# 3-Phase Heater Question



## frorge (Jul 18, 2012)

Hey guys, I'm new to the forum, but thanks in advance for any help!

I've got a question concerning an electrical element resistive heater. 

It runs off of 480 3Phase Voltage
The heater is a delta configuration, 60 kW

We've had a new heater made to replicate one that is in service currently. The new heater is measuring 7.6 ohms between each of the phases.

My calculations came up with 11.5 ohms.

I was using the formula R (ohms) = (3 * Volts^2) / Watts

If I plug in the measured 7.6 ohms into my formula I get ~90.0 kW

So my question is, am I using the wrong equation, or have we got an improperly sized heater?

Thanks!


----------



## Big John (May 23, 2010)

The resistance of the element increases with temperature. If you measure the resistance of a cold light-bulb filament it also appears to defy ohm's law.

-John


----------



## frorge (Jul 18, 2012)

I definitely understand that. But I am measuring both circuits at the same room temperature in the same conditions.

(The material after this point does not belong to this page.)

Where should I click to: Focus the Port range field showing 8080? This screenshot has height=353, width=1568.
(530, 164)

I guess my question is: is my formula correct for calculating the resistance of the heater? If so, can I be fairly certain the heater measuring 7.6 ohms is NOT a 60 kW heater? And if my equation is not right....then what is the right formula! haha


Thanks


----------



## Dennis Alwon (May 9, 2009)

I don't understand the ohms measuring 7.6 between the phases. I assume 3 elements and each element is 7.6 ohms???? What is the wattage of the element? Is it marked? 

If you get 7.6 ohms on one element then at 480V this is a 30kw element if you have 3 elements then you have 60 kw load on each phase

AB BC CA


----------



## frorge (Jul 18, 2012)

Yes, sorry. The resistance measured across one element is 7.6 ohms.

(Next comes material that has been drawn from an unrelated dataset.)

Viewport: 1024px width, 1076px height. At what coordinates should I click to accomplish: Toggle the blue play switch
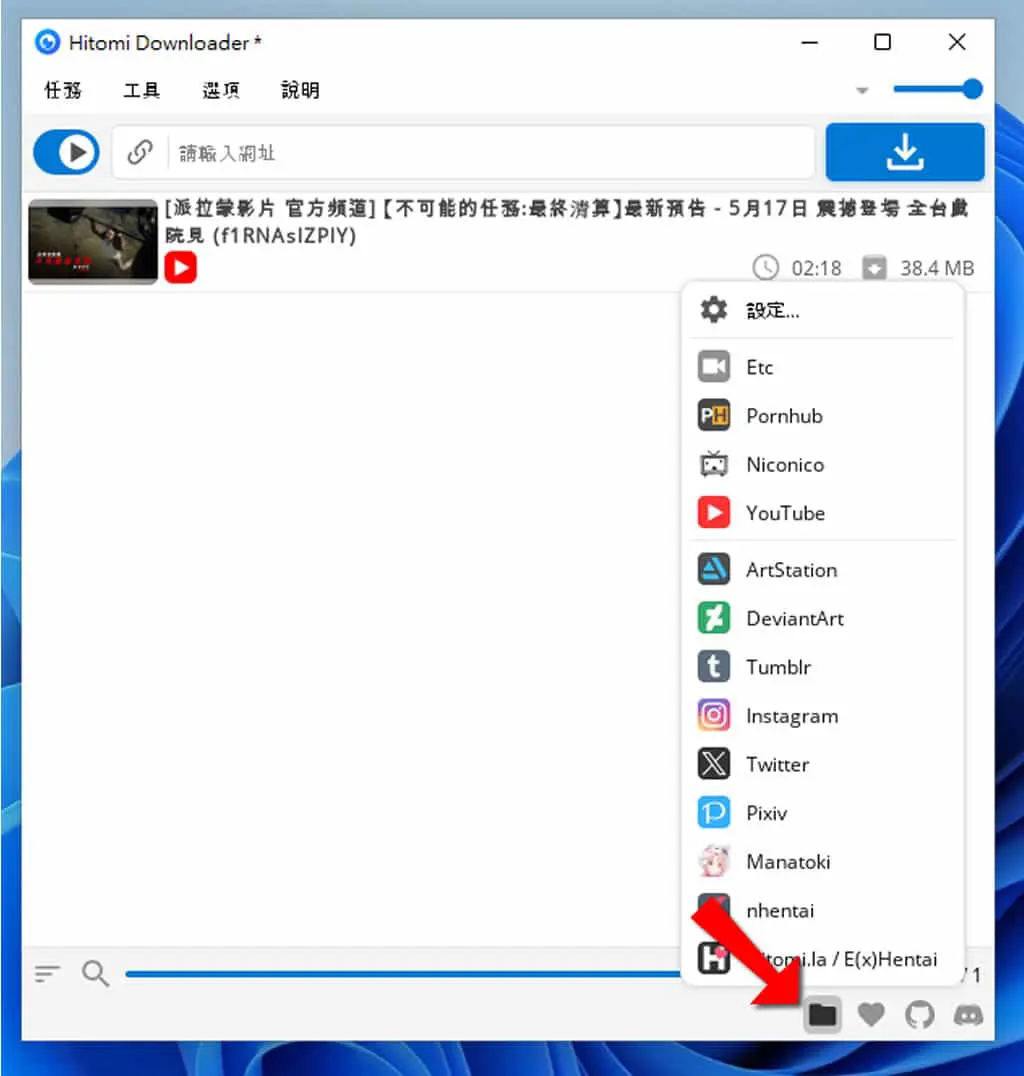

Ie. if you imagine the circuit as a triangle with vertices A,B,C and resistors between AB, BC, CA. Then AB=BC=CA= 7.6


The total wattage of the system is suppose to be 60 kW


----------



## Big John (May 23, 2010)

I do not believe you can calculate the true wattage of a heater when all you know is the room temperature resistance.

What I would do is find an element of known wattage, and see if it also has a 7.6Ω resistance. If it does, the wattages of the two elements are probably the same.

-John


----------



## RePhase277 (Feb 5, 2008)

You are reading through the other elements in the delta. You would have to disconnect one element end entirely to get an accurate resitance reading.


----------



## elmecinchennai (Jul 31, 2012)

am looking for some info regarding manifold heaters? do anyone heard about it, what will be its resistance and wattage?


----------



## hardworkingstiff (Jan 22, 2007)

InPhase277 said:


> You are reading through the other elements in the delta. You would have to disconnect one element end entirely to get an accurate resitance reading.


R total = (R1*R2)/(R1+R2)

So, if all of the elements are connected in the delta, and you put your meter across one element, you have 2 paths for current, one through the element you are testing across the other is through the other 2 elements in series, so ...

R total = (11.5*23)/(11.5+23) = 264.5/34.5 = 7.67

I think this proves what Inphase said, and also matches (pretty close) what the OP posted.

Edit for the OP:

480V / 11.5 ohms = 41.74A
41.74A * 480V = 20,035 VA (since PF is not a factor, it's 20kW)

20kW * 3 elements = a 60kW heater.


----------